Our greatest opportunity is to produce more cost-effective forages from the land base we control. Triple-cropping has been the norm, and we are now looking to produce some corn for grain, too. This change will increase our efficiency. But we will also need to pay more attention to fertilizer requirements and better utilize manure nutrients to offset the high cost of purchased fertilizer for all of our crops.

Repairs for the dairy, employee housing, and equipment is another area receiving a thorough review. This has led us to evaluate our equipment and make decisions about the cost of replacement versus repair. Equipment repairs done on farm have been very cost-effective and reduced our downtime, but when repairs do not increase or maintain an item’s value, replacement may be the solution.

Labor cost is another area being explored. As positions become vacant, we have expanded the duties of existing employees and increased their wages. In some cases, we have found that it is more cost-effective to increase wages slightly for expanded duties than to maintain a separate person. And, unfortunately, the lack of a workable immigration policy still hangs over our industry.

Higher cattle prices and the inability to use rbST in our area have refocused our priorities. Cattle are just too expensive to be wasted! As a veterinarian, I generally took a more product and procedure approach to preventing animal-health issues. Now, I look more to hygiene, housing and environment, employee training, and grouping strategies to manage health issues and help reduce cull rates.

Looking forward           

I don’t feel defeated, only challenged by these changes. Many of you also have made changes as your circumstances and business plan have dictated. New and larger housing systems, radio-frequency identification systems, improved automation for milking systems, sexed semen, and methane digesters are just a few of the exciting and expensive technologies entering our industry.

It used to be the first thing I looked at when I arrived at the dairy was milk weights and hospital sheets from the previous night. But now, I find myself looking at the overnight trade results on the Chicago Board of Trade, the price of oil from the day before, and other international commodity reports.

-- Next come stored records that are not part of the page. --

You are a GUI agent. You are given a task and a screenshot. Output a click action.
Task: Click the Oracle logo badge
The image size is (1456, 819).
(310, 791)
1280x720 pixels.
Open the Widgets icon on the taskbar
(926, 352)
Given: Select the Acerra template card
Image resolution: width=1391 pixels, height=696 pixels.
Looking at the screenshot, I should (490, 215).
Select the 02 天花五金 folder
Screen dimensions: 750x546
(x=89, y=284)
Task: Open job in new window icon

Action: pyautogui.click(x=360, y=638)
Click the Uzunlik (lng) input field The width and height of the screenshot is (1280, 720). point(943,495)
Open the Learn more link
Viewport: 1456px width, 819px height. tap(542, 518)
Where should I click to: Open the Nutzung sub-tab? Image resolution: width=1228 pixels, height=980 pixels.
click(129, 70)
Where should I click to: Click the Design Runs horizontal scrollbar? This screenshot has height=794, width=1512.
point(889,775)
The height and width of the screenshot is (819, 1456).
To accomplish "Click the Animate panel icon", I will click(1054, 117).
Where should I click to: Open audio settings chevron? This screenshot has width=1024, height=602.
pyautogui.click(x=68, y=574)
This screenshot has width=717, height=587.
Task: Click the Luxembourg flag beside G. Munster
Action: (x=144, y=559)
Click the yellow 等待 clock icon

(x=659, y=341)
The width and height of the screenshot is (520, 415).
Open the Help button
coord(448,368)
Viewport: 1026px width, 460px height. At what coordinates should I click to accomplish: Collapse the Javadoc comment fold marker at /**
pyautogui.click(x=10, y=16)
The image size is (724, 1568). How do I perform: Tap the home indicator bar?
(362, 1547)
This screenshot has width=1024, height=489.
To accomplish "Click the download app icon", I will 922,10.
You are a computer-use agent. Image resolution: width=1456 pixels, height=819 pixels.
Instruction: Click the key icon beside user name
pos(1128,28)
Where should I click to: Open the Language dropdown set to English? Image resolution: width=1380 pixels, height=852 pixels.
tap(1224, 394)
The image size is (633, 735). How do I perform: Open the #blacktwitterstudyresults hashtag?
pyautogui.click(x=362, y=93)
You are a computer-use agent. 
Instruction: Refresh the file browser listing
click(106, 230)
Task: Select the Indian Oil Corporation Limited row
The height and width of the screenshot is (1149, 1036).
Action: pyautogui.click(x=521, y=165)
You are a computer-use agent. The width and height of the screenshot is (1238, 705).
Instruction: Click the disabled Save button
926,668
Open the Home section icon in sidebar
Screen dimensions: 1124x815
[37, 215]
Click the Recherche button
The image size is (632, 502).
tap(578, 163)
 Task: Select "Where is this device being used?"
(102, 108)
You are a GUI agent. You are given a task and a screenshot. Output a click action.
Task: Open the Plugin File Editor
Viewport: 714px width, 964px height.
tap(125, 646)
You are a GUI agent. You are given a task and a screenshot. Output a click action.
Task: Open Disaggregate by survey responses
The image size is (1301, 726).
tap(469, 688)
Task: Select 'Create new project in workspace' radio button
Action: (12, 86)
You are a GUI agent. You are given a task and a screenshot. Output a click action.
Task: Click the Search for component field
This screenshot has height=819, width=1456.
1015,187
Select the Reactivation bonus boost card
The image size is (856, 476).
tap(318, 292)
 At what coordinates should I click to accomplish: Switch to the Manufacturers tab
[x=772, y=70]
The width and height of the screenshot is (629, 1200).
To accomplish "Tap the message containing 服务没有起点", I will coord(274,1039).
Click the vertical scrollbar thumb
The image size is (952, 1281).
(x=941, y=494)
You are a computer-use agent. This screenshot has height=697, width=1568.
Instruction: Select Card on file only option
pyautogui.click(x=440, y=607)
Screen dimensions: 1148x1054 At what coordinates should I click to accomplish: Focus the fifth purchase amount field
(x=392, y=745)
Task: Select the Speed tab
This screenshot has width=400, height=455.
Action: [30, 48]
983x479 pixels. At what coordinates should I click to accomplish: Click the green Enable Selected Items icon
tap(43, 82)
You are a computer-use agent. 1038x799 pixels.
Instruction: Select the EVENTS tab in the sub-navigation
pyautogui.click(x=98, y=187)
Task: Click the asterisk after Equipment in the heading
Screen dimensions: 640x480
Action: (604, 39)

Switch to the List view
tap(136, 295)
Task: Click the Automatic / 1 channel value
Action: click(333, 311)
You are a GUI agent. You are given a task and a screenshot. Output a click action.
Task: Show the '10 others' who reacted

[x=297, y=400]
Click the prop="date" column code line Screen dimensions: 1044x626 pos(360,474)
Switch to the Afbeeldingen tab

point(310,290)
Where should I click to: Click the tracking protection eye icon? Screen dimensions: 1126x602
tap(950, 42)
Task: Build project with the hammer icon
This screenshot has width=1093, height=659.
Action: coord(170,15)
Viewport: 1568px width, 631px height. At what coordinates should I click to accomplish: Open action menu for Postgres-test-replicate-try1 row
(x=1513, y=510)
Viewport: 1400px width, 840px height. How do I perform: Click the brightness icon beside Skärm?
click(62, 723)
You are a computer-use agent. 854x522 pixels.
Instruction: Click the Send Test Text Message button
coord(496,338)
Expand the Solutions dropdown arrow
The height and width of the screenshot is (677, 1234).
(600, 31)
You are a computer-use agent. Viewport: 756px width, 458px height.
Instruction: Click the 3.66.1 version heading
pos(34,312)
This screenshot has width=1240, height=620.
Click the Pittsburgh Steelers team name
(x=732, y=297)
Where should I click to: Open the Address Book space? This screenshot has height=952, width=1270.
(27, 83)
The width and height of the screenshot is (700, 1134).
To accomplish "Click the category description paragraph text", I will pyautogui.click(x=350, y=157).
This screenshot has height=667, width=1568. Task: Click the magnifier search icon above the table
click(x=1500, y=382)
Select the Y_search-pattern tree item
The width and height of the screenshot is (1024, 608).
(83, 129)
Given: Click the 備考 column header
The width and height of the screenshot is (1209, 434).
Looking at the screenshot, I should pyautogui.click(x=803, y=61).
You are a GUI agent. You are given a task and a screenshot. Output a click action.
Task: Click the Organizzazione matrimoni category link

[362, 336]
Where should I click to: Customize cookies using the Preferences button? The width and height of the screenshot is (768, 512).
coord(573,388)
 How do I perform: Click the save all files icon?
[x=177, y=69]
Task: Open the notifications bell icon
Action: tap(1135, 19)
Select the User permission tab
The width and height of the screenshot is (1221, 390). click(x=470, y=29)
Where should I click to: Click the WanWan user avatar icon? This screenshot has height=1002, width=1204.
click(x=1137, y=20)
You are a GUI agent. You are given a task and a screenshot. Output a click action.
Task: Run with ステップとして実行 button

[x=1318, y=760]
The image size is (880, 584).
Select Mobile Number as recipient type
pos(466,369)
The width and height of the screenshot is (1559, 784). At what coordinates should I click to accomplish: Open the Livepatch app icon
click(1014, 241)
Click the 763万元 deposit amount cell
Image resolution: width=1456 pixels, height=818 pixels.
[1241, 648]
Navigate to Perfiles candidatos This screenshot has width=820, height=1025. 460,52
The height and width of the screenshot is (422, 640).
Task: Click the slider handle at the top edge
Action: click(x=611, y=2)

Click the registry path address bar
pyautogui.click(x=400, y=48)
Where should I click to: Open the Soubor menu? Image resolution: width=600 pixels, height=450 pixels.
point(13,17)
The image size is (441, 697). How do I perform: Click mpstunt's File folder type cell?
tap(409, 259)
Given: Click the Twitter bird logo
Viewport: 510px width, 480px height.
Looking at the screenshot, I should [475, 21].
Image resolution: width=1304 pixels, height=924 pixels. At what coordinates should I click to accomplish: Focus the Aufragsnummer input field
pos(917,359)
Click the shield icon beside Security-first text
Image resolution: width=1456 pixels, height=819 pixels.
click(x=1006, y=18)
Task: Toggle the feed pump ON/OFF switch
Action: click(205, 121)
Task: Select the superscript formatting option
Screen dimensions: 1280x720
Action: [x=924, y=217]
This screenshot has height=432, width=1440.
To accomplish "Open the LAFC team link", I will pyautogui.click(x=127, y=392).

It is a different game now. Just milking and feeding the cows is not enough. There is too much money to be made or lost through the decisions we make about operational inputs. My crystal ball has probably always been broken, but I did feel secure in the knowledge that I had some basic insights for what it took to run the dairy for the coming year. Maybe my crystal ball just needs some polish so that I can see all of the new and challenging opportunities that lie ahead.

This will be my last column for Dairy Herd Management. While I have really enjoyed doing this column, I have decided to hang up my writing hat for awhile and maybe find a little more time to go fishing.

Paul Johnson is a veterinarian and dairy producer in Climax, Ga.